Aim of the task: Render all of the material below as a JSON array of strings with one string per line, omitting blank lines.

Dataset excerpts:
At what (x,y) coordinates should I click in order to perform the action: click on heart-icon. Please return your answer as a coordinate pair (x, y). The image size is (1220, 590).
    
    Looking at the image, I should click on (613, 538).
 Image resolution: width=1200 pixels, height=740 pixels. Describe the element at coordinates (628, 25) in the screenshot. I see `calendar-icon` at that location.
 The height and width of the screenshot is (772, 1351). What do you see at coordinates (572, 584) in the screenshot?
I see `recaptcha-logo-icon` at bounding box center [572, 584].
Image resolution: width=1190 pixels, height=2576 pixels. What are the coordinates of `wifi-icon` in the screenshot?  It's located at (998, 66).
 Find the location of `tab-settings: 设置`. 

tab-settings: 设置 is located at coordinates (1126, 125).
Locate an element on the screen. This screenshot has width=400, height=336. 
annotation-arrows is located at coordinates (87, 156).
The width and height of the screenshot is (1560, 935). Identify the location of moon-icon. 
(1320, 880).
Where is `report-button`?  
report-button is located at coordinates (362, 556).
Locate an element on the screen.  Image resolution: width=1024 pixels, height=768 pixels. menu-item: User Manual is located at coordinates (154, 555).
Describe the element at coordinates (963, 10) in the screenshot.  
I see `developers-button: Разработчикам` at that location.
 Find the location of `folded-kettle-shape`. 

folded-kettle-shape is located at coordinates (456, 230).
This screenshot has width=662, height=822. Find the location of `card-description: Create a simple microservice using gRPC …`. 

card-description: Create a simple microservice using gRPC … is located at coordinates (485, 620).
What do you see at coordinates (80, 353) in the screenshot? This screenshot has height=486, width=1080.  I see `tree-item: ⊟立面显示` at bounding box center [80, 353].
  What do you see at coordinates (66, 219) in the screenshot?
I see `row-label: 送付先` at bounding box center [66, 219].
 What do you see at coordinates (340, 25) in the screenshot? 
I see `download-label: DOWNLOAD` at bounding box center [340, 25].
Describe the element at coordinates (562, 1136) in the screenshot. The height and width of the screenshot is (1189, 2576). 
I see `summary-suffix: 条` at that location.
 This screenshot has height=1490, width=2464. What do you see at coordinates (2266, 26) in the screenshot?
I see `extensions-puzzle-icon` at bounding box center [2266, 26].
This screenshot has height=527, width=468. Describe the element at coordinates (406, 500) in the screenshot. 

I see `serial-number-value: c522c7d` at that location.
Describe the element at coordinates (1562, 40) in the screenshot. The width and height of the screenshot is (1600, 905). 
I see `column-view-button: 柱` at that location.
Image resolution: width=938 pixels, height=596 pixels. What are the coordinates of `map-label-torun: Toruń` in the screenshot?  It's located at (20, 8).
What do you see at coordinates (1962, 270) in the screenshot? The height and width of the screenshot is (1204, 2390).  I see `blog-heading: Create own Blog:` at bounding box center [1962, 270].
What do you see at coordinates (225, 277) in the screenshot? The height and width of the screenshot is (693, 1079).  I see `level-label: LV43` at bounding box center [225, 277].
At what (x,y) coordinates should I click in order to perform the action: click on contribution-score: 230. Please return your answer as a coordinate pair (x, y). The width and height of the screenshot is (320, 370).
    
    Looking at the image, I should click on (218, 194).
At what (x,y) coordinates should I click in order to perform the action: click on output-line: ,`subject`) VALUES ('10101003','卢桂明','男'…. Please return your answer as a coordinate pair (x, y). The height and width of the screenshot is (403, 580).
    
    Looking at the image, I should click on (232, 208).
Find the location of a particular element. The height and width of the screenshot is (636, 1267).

The answer:
[
  "At what (x,y) coordinates should I click in order to perform the action: click on heart-icon. Please return your answer as a coordinate pair (x, y). The image size is (1220, 590).",
  "    Looking at the image, I should click on (613, 538).",
  " Image resolution: width=1200 pixels, height=740 pixels. Describe the element at coordinates (628, 25) in the screenshot. I see `calendar-icon` at that location.",
  " The height and width of the screenshot is (772, 1351). What do you see at coordinates (572, 584) in the screenshot?",
  "I see `recaptcha-logo-icon` at bounding box center [572, 584].",
  "Image resolution: width=1190 pixels, height=2576 pixels. What are the coordinates of `wifi-icon` in the screenshot?  It's located at (998, 66).",
  " Find the location of `tab-settings: 设置`. ",
  "tab-settings: 设置 is located at coordinates (1126, 125).",
  "Locate an element on the screen. This screenshot has width=400, height=336. ",
  "annotation-arrows is located at coordinates (87, 156).",
  "The width and height of the screenshot is (1560, 935). Identify the location of moon-icon. ",
  "(1320, 880).",
  "Where is `report-button`?  ",
  "report-button is located at coordinates (362, 556).",
  "Locate an element on the screen.  Image resolution: width=1024 pixels, height=768 pixels. menu-item: User Manual is located at coordinates (154, 555).",
  "Describe the element at coordinates (963, 10) in the screenshot.  ",
  "I see `developers-button: Разработчикам` at that location.",
  " Find the location of `folded-kettle-shape`. ",
  "folded-kettle-shape is located at coordinates (456, 230).",
  "This screenshot has width=662, height=822. Find the location of `card-description: Create a simple microservice using gRPC …`. ",
  "card-description: Create a simple microservice using gRPC … is located at coordinates (485, 620).",
  "What do you see at coordinates (80, 353) in the screenshot? This screenshot has height=486, width=1080.  I see `tree-item: ⊟立面显示` at bounding box center [80, 353].",
  "  What do you see at coordinates (66, 219) in the screenshot?",
  "I see `row-label: 送付先` at bounding box center [66, 219].",
  " What do you see at coordinates (340, 25) in the screenshot? ",
  "I see `download-label: DOWNLOAD` at bounding box center [340, 25].",
  "Describe the element at coordinates (562, 1136) in the screenshot. The height and width of the screenshot is (1189, 2576). ",
  "I see `summary-suffix: 条` at that location.",
  " This screenshot has height=1490, width=2464. What do you see at coordinates (2266, 26) in the screenshot?",
  "I see `extensions-puzzle-icon` at bounding box center [2266, 26].",
  "This screenshot has height=527, width=468. Describe the element at coordinates (406, 500) in the screenshot. ",
  "I see `serial-number-value: c522c7d` at that location.",
  "Describe the element at coordinates (1562, 40) in the screenshot. The width and height of the screenshot is (1600, 905). ",
  "I see `column-view-button: 柱` at that location.",
  "Image resolution: width=938 pixels, height=596 pixels. What are the coordinates of `map-label-torun: Toruń` in the screenshot?  It's located at (20, 8).",
  "What do you see at coordinates (1962, 270) in the screenshot? The height and width of the screenshot is (1204, 2390).  I see `blog-heading: Create own Blog:` at bounding box center [1962, 270].",
  "What do you see at coordinates (225, 277) in the screenshot? The height and width of the screenshot is (693, 1079).  I see `level-label: LV43` at bounding box center [225, 277].",
  "At what (x,y) coordinates should I click in order to perform the action: click on contribution-score: 230. Please return your answer as a coordinate pair (x, y). The width and height of the screenshot is (320, 370).",
  "    Looking at the image, I should click on (218, 194).",
  "At what (x,y) coordinates should I click in order to perform the action: click on output-line: ,`subject`) VALUES ('10101003','卢桂明','男'…. Please return your answer as a coordinate pair (x, y). The height and width of the screenshot is (403, 580).",
  "    Looking at the image, I should click on (232, 208).",
  "Find the location of a particular element. The height and width of the screenshot is (636, 1267)."
]